• _Study text_:

= Beginning of Section =

The NIH Roadmap Epigenomics Program has produced reference epigenomic maps derived from a variety of human primary cells and tissues, including pluripotent cell types and in vitro differentiated forms, highly purified primar cells, and a range of fetal and adult tissues. The goal of the proposed project is to develop, validate and apply unsupervised machine learning methods to the joint analysis of these epigenomic maps along with (1) data generated by the NIH ENCODE Consortium, (2) a variety of publicly available data sets that characterize the three-dimensional structure of DNA in the nucleus, and (3) information about evolutionary conservation, represented by cross-species DNA alignments.
The first aim of the project will use data imputation methods to carry out virtual functional genomics experiments. The proposed method is based on techniques developed in the context of recommender systems, but is extended to model dependencies along the genomic axis. By simultaneously analyzing the pattern of biochemical activity across a range of cell types and assay types, the proposed imputation method will accurately predict the results of an assay, such as ChIP-seq for a particular histone modification in a particular cell type, that has not yet been carried out. We will systematically apply this method to Roadmap Epigenomics and ENCODE data, filling in missing experiments in the matrix of cell types and assay types. The remaining three specific aims extend and apply our existing system for semi-automated genome annotation, Segway, which integrates a wide variety of functional genomics data into a human interpretable labeling of genomic elements. These analyses will be performed on real data as well as the virtual experiments from Aim 1. We propose a novel, graph-based regularization scheme and show how, using this approach, we can use Segway to perform integrated analysis of data across cell types and integrate 3D genome architecture information from assays such as Hi-C. We also propose a post-processing method to exploit patterns of evolutionary conservation to identify functionally important labels in the resulting annotations. The primary deliverables will include novel software for imputation and annotation, as well as publicly available sets of virtual experiments and genome annotations.

= End of Section =

• _Exercise directions_: Reproduce the entire project description word for word. Work from the project description alone.

• _Exercise data_:
= Beginning of Section =

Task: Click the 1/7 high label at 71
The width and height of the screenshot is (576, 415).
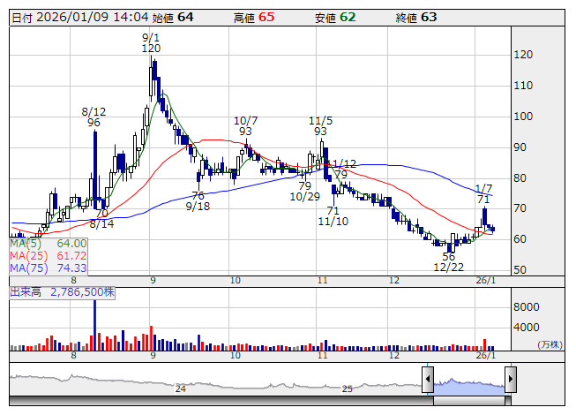Action: click(483, 194)
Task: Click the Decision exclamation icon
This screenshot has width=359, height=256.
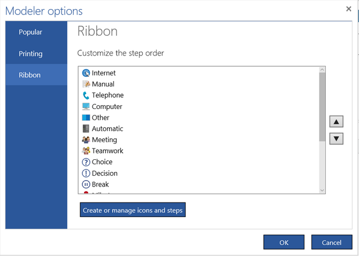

= End of Section =

• _Solution to this problem_:
The NIH Roadmap Epigenomics Program has produced reference epigenomic maps derived from a variety of human primary cells and tissues, including pluripotent cell types and in vitro differentiated forms, highly purified primar cells, and a range of fetal and adult tissues. The goal of the proposed project is to develop, validate and apply unsupervised machine learning methods to the joint analysis of these epigenomic maps along with (1) data generated by the NIH ENCODE Consortium, (2) a variety of publicly available data sets that characterize the three-dimensional structure of DNA in the nucleus, and (3) information about evolutionary conservation, represented by cross-species DNA alignments.
The first aim of the project will use data imputation methods to carry out virtual functional genomics experiments. The proposed method is based on techniques developed in the context of recommender systems, but is extended to model dependencies along the genomic axis. By simultaneously analyzing the pattern of biochemical activity across a range of cell types and assay types, the proposed imputation method will accurately predict the results of an assay, such as ChIP-seq for a particular histone modification in a particular cell type, that has not yet been carried out. We will systematically apply this method to Roadmap Epigenomics and ENCODE data, filling in missing experiments in the matrix of cell types and assay types. The remaining three specific aims extend and apply our existing system for semi-automated genome annotation, Segway, which integrates a wide variety of functional genomics data into a human interpretable labeling of genomic elements. These analyses will be performed on real data as well as the virtual experiments from Aim 1. We propose a novel, graph-based regularization scheme and show how, using this approach, we can use Segway to perform integrated analysis of data across cell types and integrate 3D genome architecture information from assays such as Hi-C. We also propose a post-processing method to exploit patterns of evolutionary conservation to identify functionally important labels in the resulting annotations. The primary deliverables will include novel software for imputation and annotation, as well as publicly available sets of virtual experiments and genome annotations.